Siswi A dan Siswi B sontak menoleh ke belakang dengan terkejut. Vanilla-lah yang mengatakannya.

"Tubruk tidak melakukan satu pun hal yang salah! Yang salah adalah ... orang yang menyuruhnya melakukannya!"

Baik Siswi A maupun Siswi B tampak bingung. "Orang yang menyuruh?"

"Ya! Pasti ada orang lain yang menyuruhnya untuk mengambil senapan lalu menembaki sepuluh teman kita! Setelah itu, dia tidak terjun, tapi didorong sampai terjun dari atap, seolah-olah dia itu bunuh diri!"

"Vanilla...." Siswi A terheran-heran dengan sikap perempuan di depannya.

Siswi B agak gusar, berucap, "Vanilla, aku pikir kau tidak perlu berpikir sampai sebegitunya. Toh, semua hal itu sudah terjadi. Kau pikir kau ingin hal seperti itu berulang lagi?"

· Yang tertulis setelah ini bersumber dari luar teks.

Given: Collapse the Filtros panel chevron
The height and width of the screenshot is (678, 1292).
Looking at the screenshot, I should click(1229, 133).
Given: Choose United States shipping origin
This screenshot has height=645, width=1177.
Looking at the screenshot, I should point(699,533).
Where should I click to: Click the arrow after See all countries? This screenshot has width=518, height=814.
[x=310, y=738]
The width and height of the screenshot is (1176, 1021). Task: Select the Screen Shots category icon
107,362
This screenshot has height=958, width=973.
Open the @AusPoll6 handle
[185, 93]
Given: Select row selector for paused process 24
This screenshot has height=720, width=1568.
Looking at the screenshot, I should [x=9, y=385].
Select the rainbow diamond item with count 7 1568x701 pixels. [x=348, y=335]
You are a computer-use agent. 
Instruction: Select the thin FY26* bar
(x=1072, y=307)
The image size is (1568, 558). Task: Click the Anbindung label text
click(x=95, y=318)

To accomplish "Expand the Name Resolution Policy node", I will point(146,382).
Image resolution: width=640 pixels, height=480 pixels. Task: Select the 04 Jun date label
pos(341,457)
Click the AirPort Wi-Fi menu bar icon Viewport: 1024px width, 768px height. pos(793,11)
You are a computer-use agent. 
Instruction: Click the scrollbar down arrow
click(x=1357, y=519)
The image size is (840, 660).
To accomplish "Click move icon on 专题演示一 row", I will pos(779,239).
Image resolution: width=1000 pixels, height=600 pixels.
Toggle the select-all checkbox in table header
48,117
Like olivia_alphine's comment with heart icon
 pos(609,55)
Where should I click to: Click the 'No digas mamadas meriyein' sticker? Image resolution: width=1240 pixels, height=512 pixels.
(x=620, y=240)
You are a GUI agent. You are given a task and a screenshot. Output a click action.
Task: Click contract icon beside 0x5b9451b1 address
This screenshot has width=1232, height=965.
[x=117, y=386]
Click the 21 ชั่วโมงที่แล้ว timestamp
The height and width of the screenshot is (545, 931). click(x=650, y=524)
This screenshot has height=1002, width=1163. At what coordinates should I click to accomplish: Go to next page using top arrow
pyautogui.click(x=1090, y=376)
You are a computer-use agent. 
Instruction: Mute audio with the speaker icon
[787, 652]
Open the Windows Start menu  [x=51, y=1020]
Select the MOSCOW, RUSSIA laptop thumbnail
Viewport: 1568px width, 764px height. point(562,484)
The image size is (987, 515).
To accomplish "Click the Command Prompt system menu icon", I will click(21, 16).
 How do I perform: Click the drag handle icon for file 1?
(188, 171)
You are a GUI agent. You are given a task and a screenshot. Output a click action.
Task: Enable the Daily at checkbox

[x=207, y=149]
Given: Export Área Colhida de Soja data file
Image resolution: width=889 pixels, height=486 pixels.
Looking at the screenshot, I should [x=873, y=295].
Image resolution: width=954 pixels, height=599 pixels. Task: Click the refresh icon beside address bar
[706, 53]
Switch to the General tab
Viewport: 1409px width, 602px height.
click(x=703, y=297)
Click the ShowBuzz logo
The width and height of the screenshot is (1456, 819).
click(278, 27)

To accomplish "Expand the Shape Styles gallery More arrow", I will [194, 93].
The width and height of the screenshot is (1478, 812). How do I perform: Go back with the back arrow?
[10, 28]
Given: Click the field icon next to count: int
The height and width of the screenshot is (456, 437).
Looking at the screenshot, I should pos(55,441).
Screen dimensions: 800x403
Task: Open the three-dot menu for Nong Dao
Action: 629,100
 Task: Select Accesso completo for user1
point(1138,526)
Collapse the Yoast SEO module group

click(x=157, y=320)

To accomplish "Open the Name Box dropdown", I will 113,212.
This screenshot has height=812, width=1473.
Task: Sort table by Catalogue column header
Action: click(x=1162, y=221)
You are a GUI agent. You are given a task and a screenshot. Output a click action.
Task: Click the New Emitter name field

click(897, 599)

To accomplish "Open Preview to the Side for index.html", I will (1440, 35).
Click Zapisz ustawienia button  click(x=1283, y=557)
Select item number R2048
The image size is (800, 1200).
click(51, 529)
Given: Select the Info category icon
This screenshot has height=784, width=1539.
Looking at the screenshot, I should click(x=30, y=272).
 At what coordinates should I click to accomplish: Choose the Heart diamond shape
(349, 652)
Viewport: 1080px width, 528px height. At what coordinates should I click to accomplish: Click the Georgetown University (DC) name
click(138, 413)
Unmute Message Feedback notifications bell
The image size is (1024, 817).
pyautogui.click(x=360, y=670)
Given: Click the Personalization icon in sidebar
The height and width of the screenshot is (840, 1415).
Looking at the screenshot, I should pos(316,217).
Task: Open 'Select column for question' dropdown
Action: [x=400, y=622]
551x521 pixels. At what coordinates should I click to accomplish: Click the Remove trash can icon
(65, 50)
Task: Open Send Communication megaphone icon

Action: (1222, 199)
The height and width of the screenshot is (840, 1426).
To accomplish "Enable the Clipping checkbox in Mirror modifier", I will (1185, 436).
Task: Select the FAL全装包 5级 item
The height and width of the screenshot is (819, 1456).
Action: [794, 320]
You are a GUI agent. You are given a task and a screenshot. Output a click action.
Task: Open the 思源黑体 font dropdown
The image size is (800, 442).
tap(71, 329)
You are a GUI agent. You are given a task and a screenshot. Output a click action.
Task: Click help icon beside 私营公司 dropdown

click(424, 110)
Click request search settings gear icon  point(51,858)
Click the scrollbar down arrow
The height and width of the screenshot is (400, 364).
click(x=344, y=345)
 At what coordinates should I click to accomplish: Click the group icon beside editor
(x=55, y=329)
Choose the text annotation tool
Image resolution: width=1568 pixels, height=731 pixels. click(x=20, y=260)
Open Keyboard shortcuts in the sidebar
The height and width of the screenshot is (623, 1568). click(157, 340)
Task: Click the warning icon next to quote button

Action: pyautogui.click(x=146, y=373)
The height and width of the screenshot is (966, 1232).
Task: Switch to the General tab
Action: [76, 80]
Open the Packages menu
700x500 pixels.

Vanilla mengejam netra, menggeleng pelan seolah bersikukuh menegaskan keinginannya. Kemudian, dia membuka mata, bermuka mantap, "Milk, Milkshake, aku.... Aku akan menyatakan 'delay'!"

"Vanilla...."

Keheningan jalan raya saat itu menyisakan tiga siswi yang saling berdiam diri di tepi, tanpa menyadari hal terburuk yang akan terjadi berikutnya di masa dekat.

***

Di pinggir jalan, seorang siswi melambaikan tangan, satu kendaraan umum perlahan berhenti. Vanilla, yang masih berseragam sekolah, naik angkutan kota berwarna kuning, masuk ke dalam lalu duduk di sebelah ibu-ibu dan murid sekolah lain. Angkot itu pun segera melaju lagi.

Di depan portal masuk suatu perumahan, Vanilla turun, membayar jasa tumpangan. Tampak rumah-rumah berdesain bagus dengan cat dan model nan estetis. Vanilla lantas berjalan menyusuri tepi, melewati rumah-rumah apik.

Langkah siswi itu terhenti tatkala dia berada di depan sebuah rumah tingkat dua berpagar hitam. Rumah tersebut memberi kesan tertutup; pintu tak terbuka, jendela terkatup, gerbang terkunci. Vanilla hanya bisa menelaah dari depan, mencoba menelisik keadaan di dalam.

Dia mengetuk gerbang, "Permisi...."

Hening, diketuklah lagi gerbang besi, "Permisi!"

"Permisi! Permisi! Permisi!"

Nihil, tak ada jawaban.

Vanilla memutuskan untuk menghentikan ketukan, kemudian menoleh ke kanan, kiri, belakang, untuk mencari bilamana ada sesuatu yang setidaknya bisa membantu si siswi.